=== Begin Enclosure ===

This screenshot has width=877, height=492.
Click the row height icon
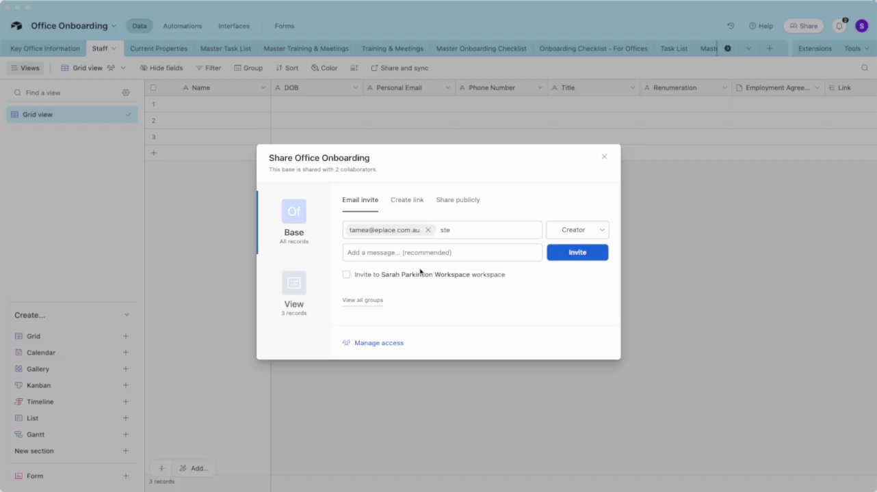354,68
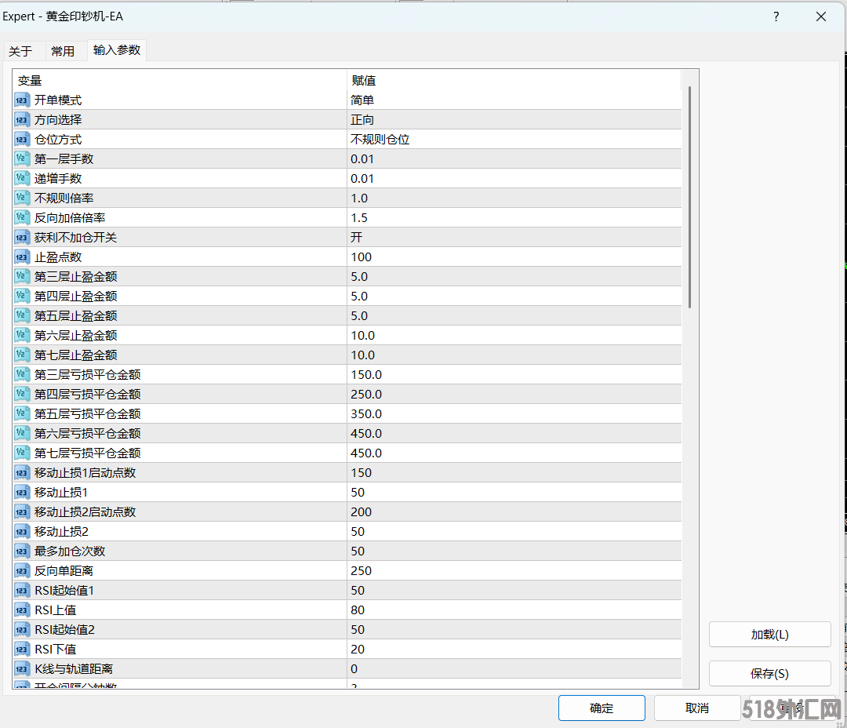This screenshot has height=728, width=847.
Task: Click the icon beside 最多加仓次数
Action: click(22, 551)
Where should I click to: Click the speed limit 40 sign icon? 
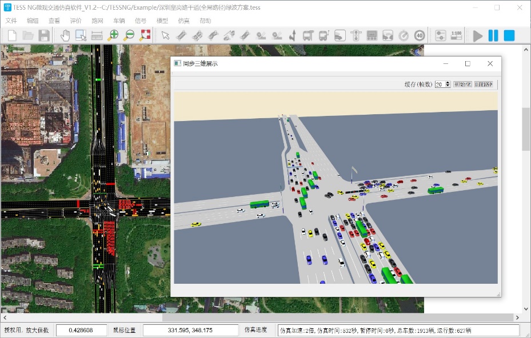(x=419, y=35)
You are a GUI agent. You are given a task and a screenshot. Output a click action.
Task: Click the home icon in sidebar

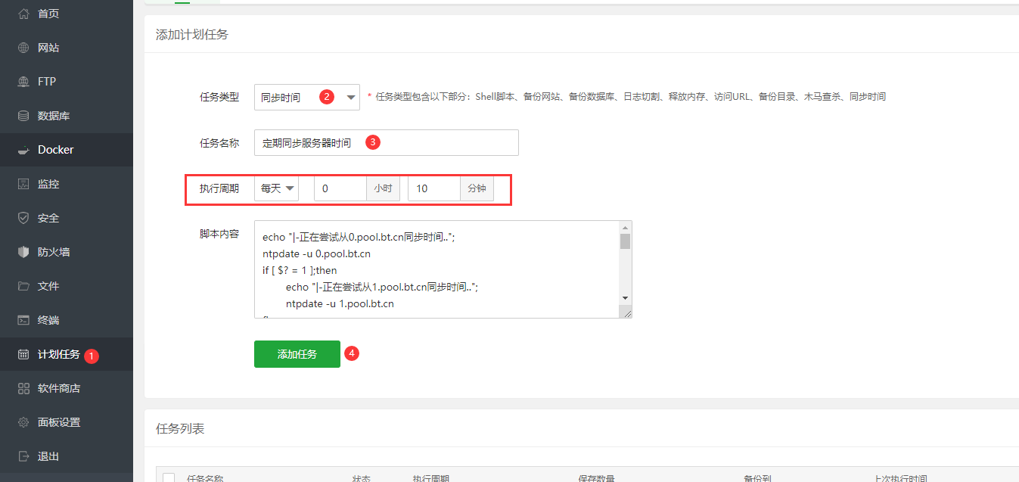tap(23, 14)
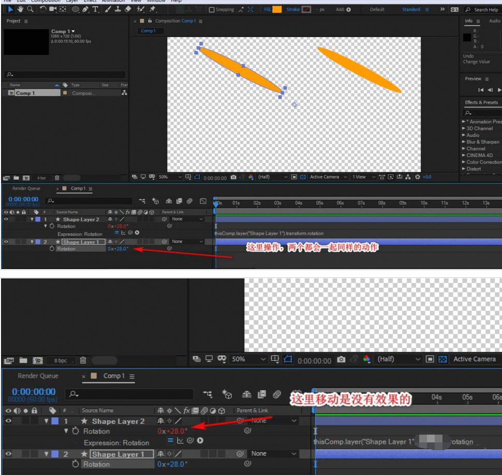Select the Pen tool
502x475 pixels.
[x=85, y=9]
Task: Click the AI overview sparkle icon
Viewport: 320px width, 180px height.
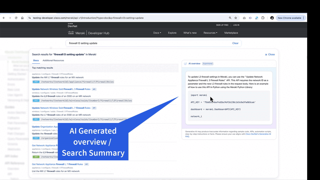Action: coord(186,64)
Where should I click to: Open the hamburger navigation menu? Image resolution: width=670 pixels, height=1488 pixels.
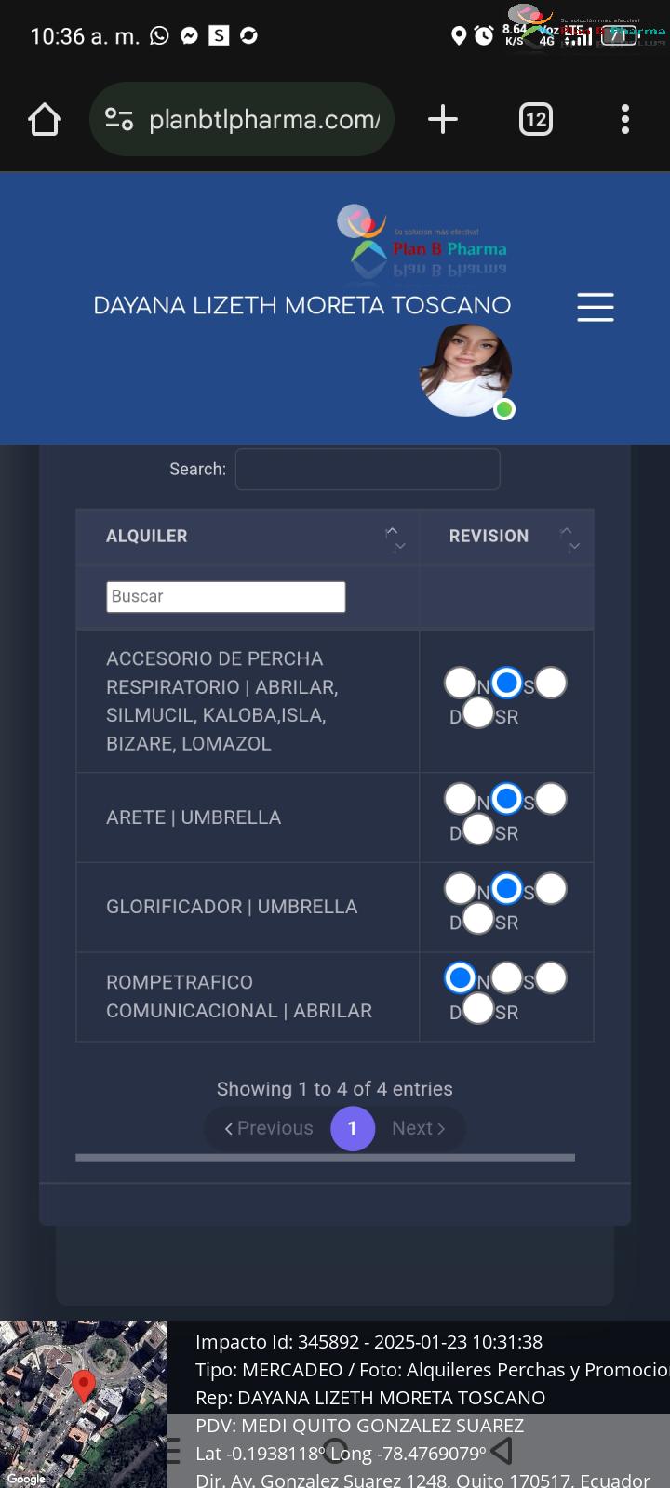(596, 307)

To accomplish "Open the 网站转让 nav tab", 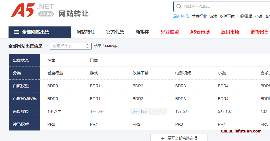I will (x=86, y=32).
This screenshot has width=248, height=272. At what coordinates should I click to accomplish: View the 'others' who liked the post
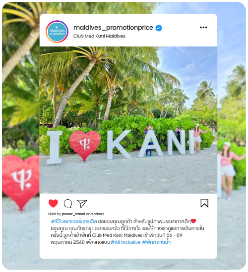pyautogui.click(x=99, y=214)
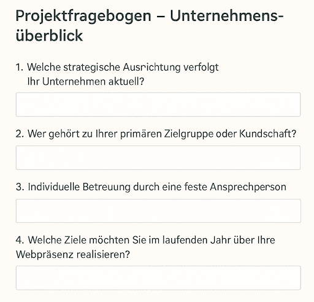
Task: Click the word 'Unternehmens-' in the page title
Action: click(x=227, y=16)
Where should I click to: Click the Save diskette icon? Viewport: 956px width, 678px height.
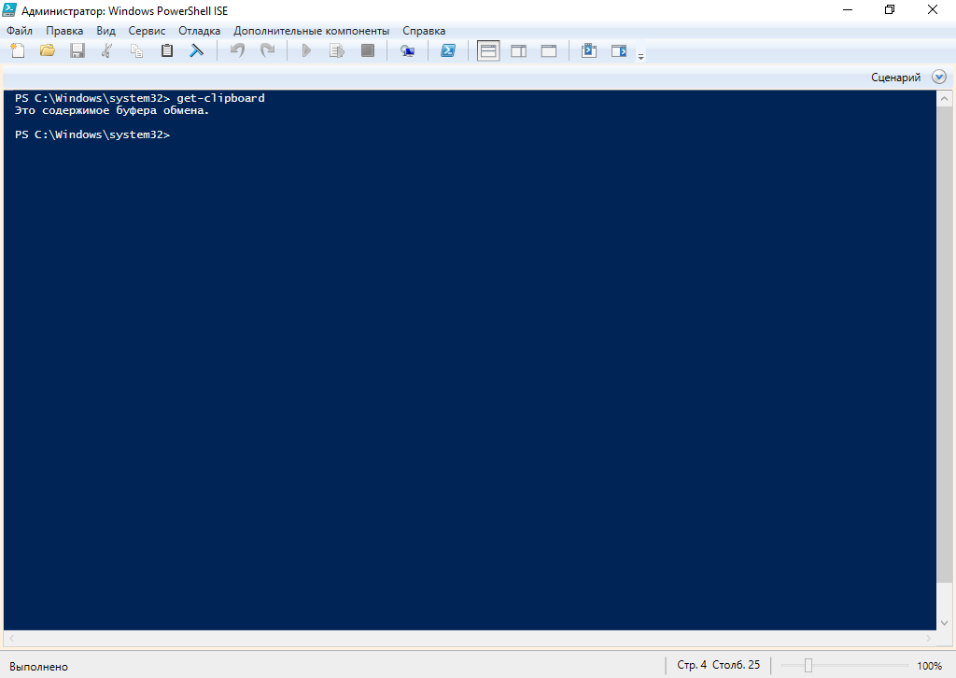[x=77, y=51]
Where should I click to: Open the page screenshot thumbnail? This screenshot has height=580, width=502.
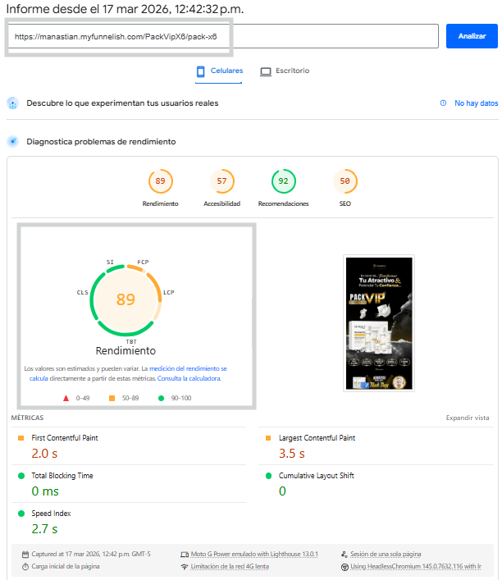377,322
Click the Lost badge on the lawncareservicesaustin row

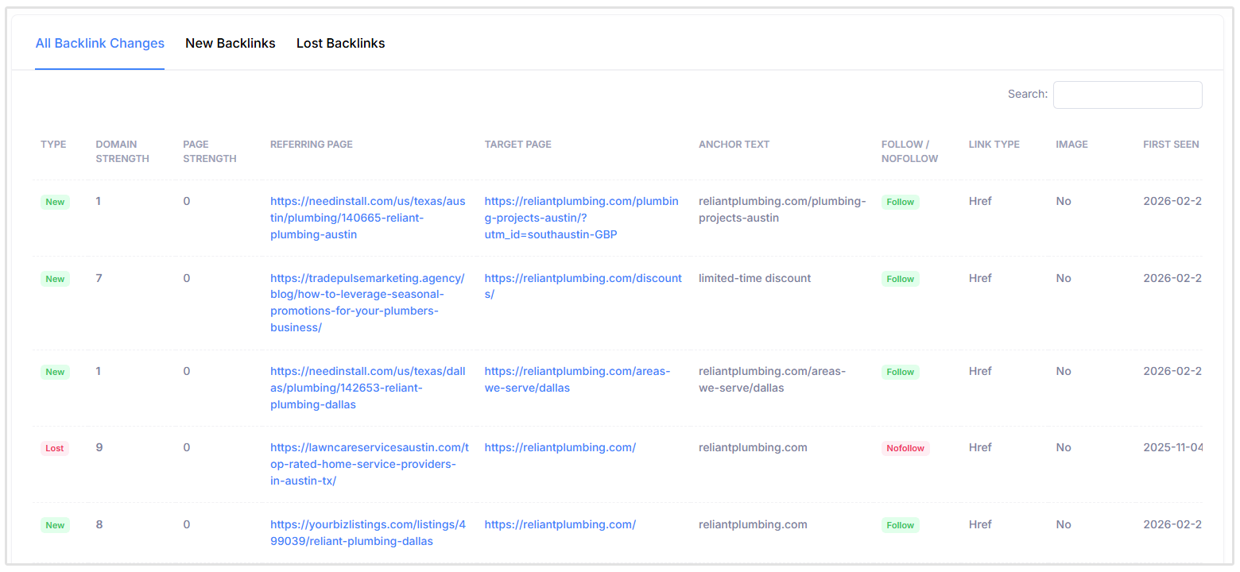click(54, 448)
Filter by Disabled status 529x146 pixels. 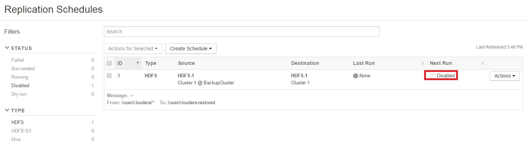tap(20, 85)
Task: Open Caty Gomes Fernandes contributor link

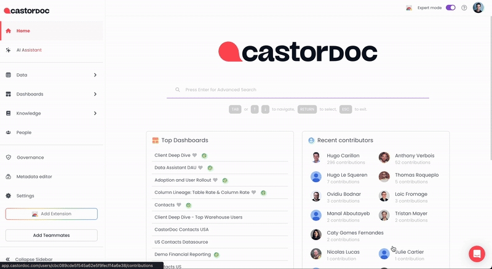Action: pos(355,233)
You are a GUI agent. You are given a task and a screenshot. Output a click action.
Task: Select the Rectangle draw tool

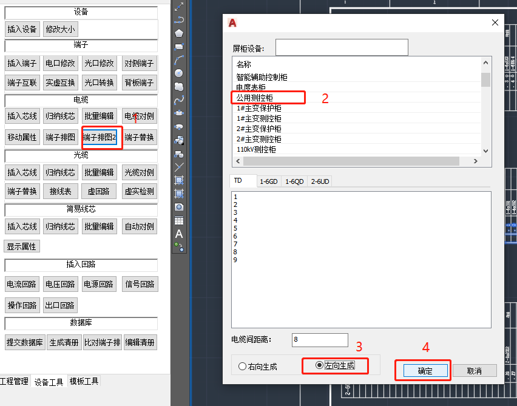click(x=179, y=46)
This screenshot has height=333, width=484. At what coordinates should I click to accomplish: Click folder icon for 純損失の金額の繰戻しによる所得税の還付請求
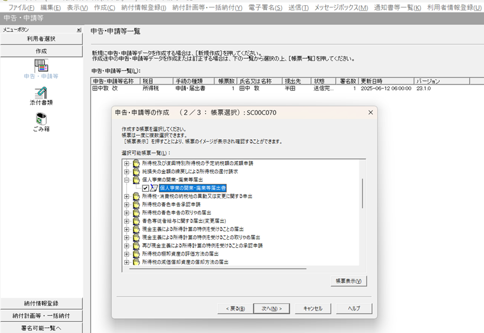coord(136,171)
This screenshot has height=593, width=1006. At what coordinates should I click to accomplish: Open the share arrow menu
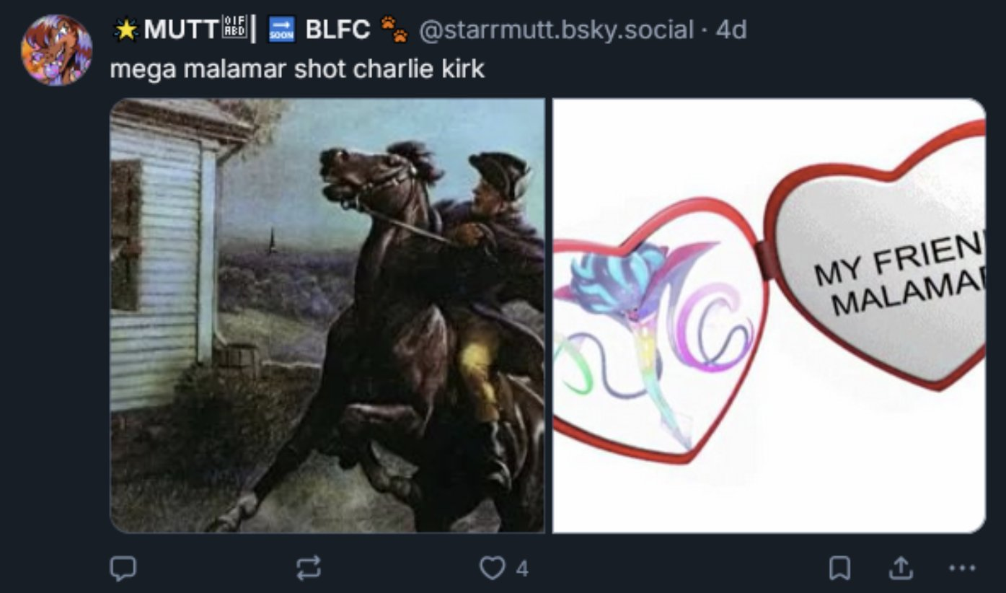coord(899,569)
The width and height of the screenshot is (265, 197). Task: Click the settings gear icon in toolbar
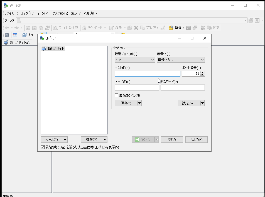7,35
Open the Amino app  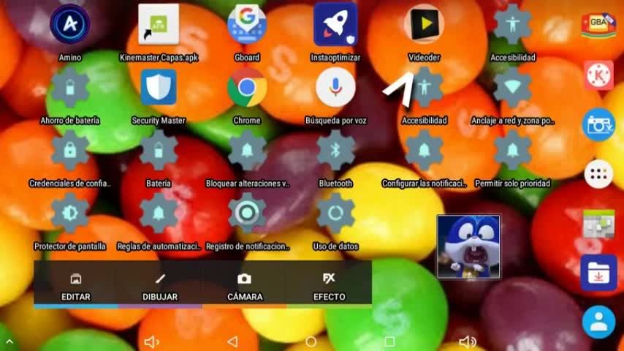point(70,26)
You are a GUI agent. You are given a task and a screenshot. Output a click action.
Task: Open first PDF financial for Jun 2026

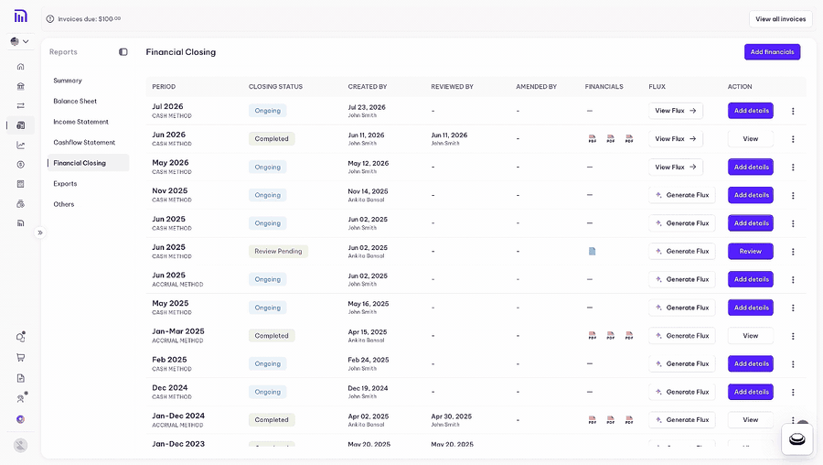coord(592,139)
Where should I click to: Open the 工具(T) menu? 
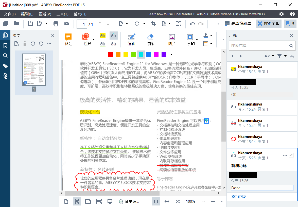[62, 14]
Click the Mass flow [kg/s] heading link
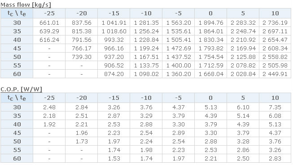Image resolution: width=293 pixels, height=165 pixels. (x=26, y=4)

=== End Enclosure ===

## Task requirements
Copy the lines starting at the line that contains "Task: Open first PDF financial for Jun 2026" and running to the final line of the entries, inclusive; omit all pictures.

## Final answer
Task: Open first PDF financial for Jun 2026

coord(592,139)
Where should I click to: Open the 工具(T) menu? 
[62, 14]
Click the Mass flow [kg/s] heading link
Image resolution: width=293 pixels, height=165 pixels. (x=26, y=4)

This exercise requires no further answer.